== About this task ==
Look through the records below for the line holding "Identify the click". Write it out exactly, with each following line through the line holding "Респ. Крым, г. Ялта, ул. Малышева, д. 7".

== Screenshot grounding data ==
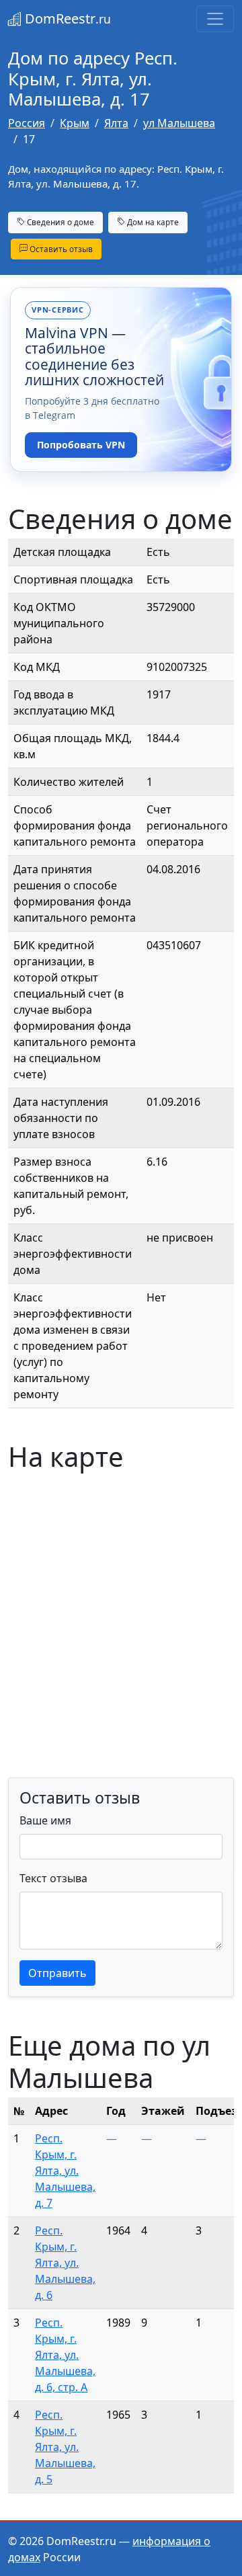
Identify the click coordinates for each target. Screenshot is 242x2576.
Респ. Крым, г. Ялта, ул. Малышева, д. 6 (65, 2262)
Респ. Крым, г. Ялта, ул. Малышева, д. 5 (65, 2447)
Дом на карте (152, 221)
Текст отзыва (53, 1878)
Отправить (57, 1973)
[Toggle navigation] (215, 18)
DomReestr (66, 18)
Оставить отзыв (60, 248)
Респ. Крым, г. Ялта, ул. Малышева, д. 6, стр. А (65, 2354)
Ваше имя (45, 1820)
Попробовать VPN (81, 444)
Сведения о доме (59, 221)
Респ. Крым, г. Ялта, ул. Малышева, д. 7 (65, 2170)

...

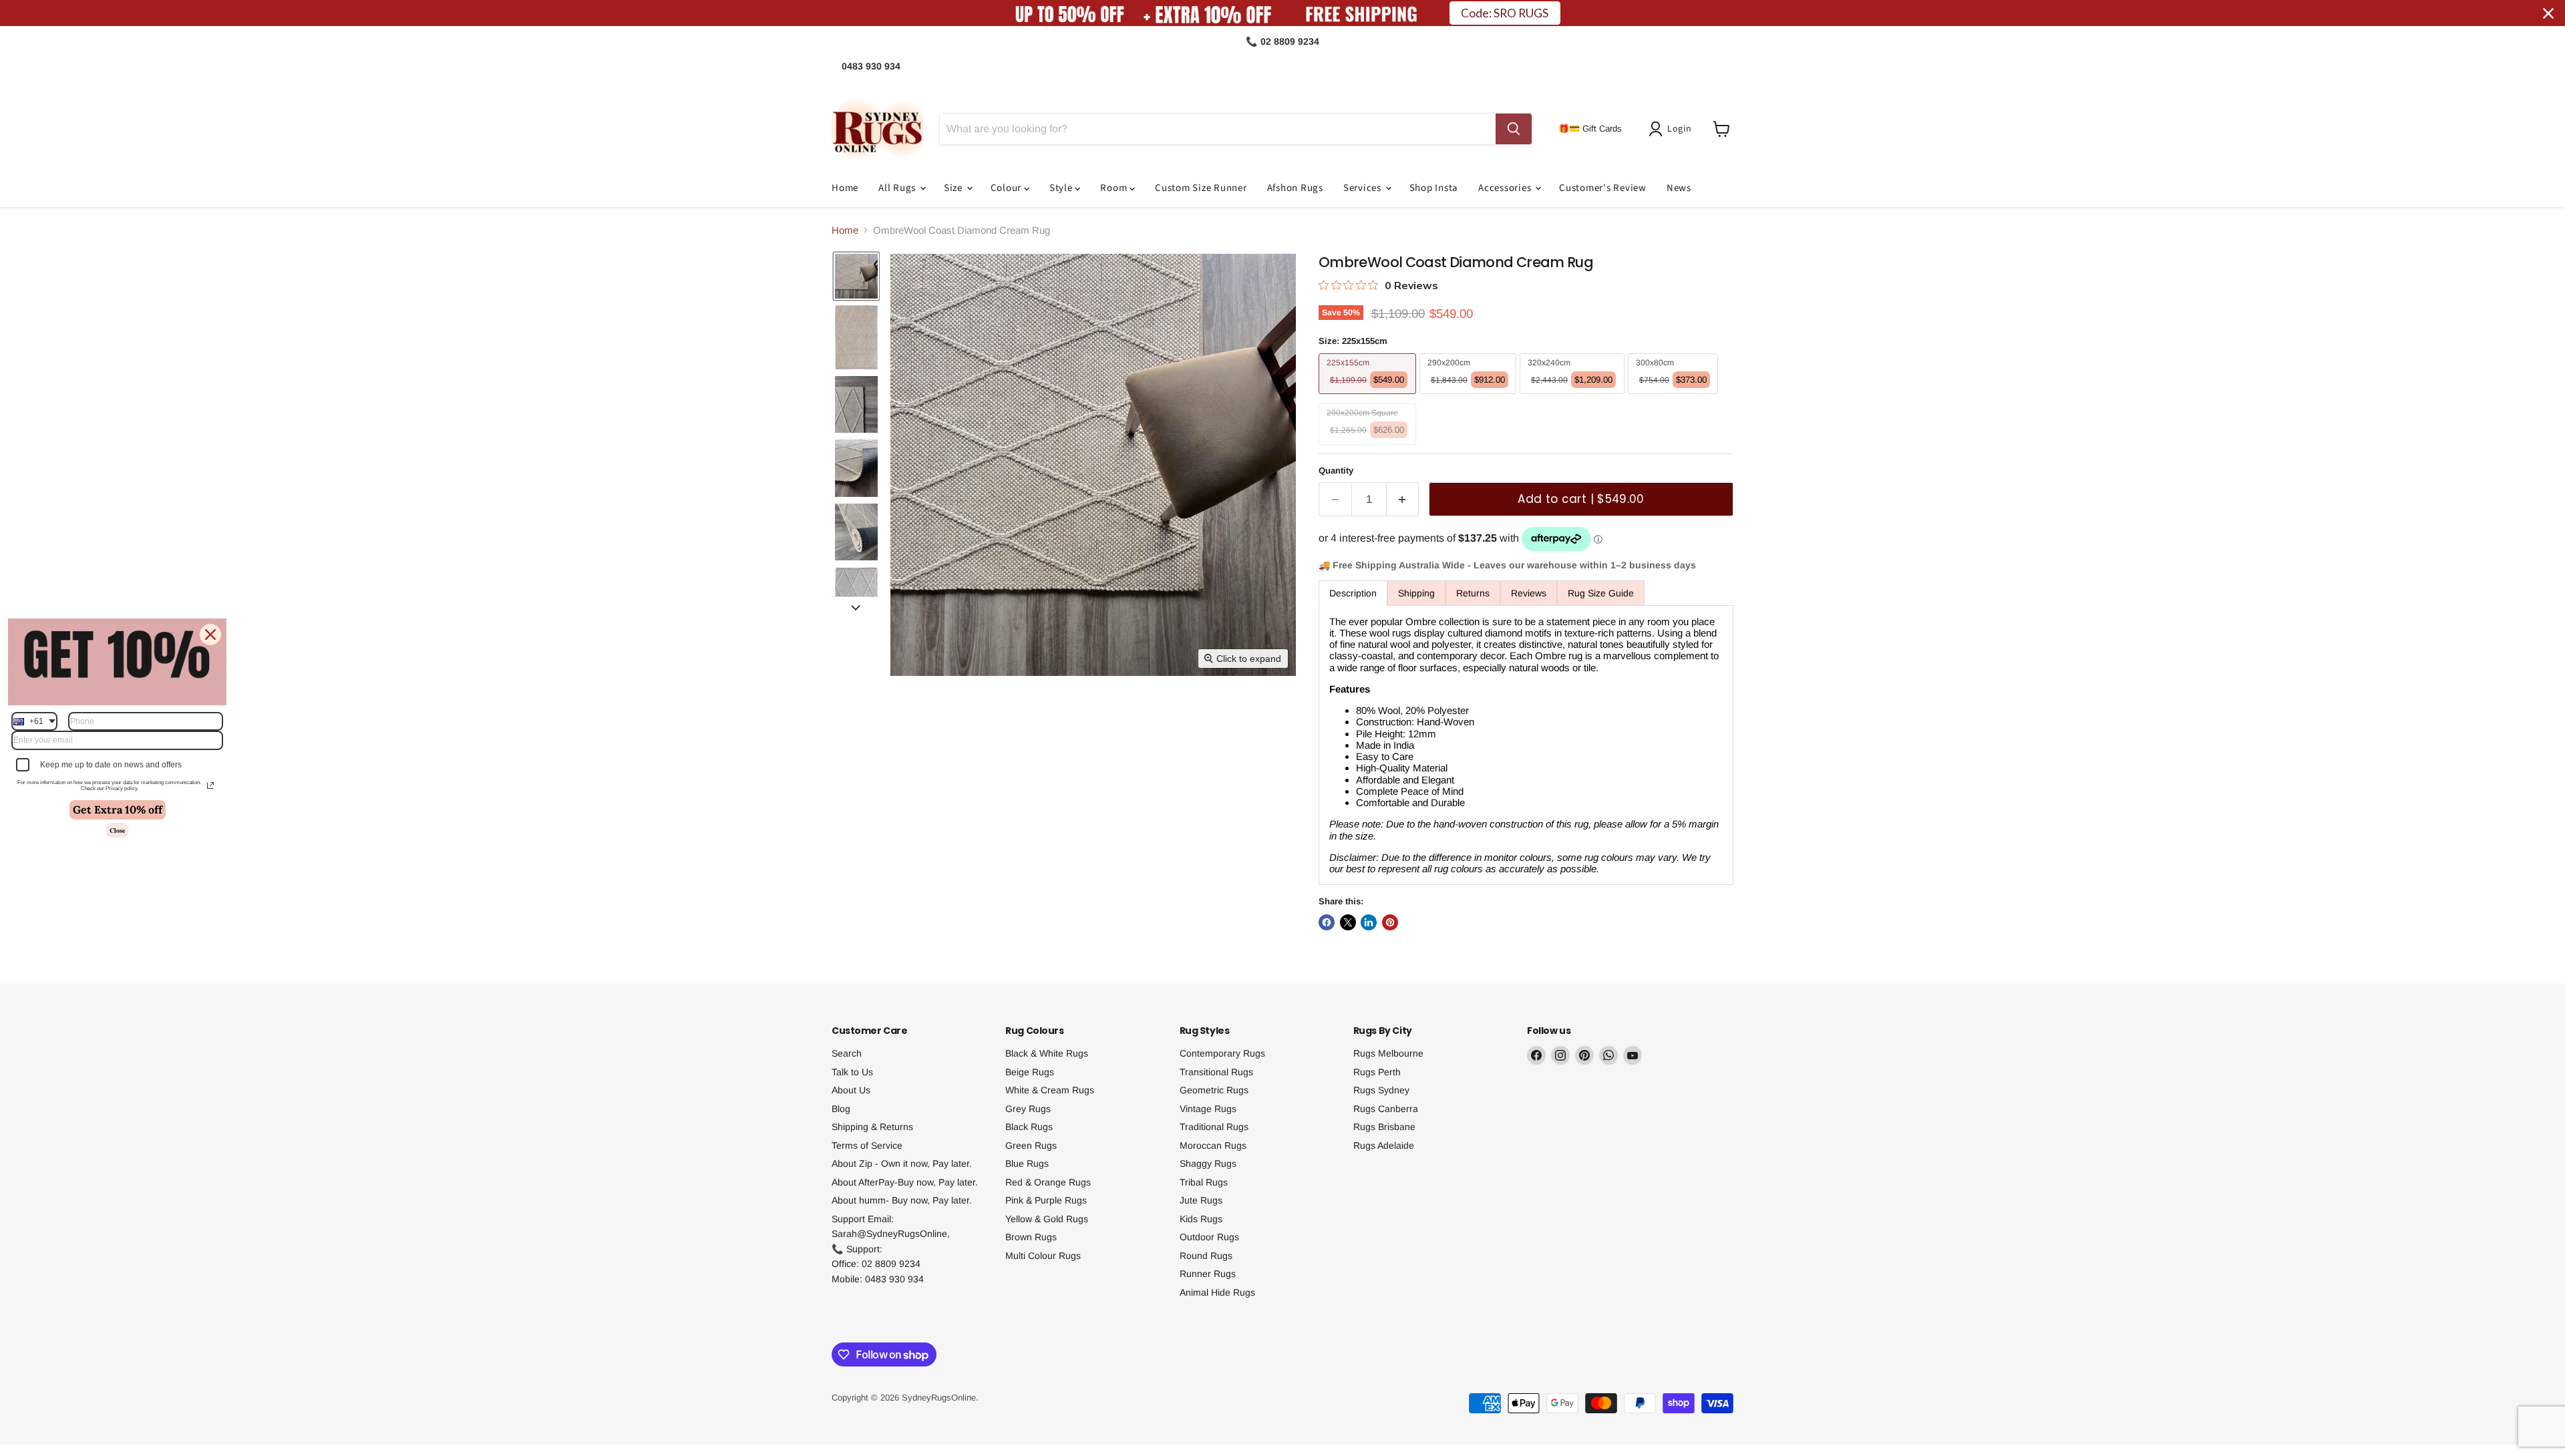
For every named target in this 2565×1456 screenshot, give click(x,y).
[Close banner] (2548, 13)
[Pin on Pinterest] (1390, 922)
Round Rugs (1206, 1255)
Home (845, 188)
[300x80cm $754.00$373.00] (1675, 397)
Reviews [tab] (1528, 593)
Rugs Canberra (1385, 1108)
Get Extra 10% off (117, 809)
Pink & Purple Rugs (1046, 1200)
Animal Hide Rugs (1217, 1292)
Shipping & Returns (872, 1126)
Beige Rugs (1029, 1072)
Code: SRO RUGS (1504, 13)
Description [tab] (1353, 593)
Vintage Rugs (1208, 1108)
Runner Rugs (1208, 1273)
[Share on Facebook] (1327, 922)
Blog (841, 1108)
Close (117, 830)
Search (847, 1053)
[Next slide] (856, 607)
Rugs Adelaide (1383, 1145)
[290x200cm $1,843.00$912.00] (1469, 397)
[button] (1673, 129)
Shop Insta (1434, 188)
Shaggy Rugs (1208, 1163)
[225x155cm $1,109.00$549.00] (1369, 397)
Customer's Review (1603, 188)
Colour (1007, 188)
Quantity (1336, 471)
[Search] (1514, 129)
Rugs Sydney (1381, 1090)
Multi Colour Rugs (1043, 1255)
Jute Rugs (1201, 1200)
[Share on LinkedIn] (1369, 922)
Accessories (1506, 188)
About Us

== Finished task ==
Identify the click coordinates for each target. Screenshot is 242x2576.
Респ. Крым, г. Ялта, ул. Малышева, д. 6 (65, 2262)
Респ. Крым, г. Ялта, ул. Малышева, д. 5 (65, 2447)
Дом на карте (152, 221)
Текст отзыва (53, 1878)
Отправить (57, 1973)
[Toggle navigation] (215, 18)
DomReestr (66, 18)
Оставить отзыв (60, 248)
Респ. Крым, г. Ялта, ул. Малышева, д. 6, стр. А (65, 2354)
Ваше имя (45, 1820)
Попробовать VPN (81, 444)
Сведения о доме (59, 221)
Респ. Крым, г. Ялта, ул. Малышева, д. 7 (65, 2170)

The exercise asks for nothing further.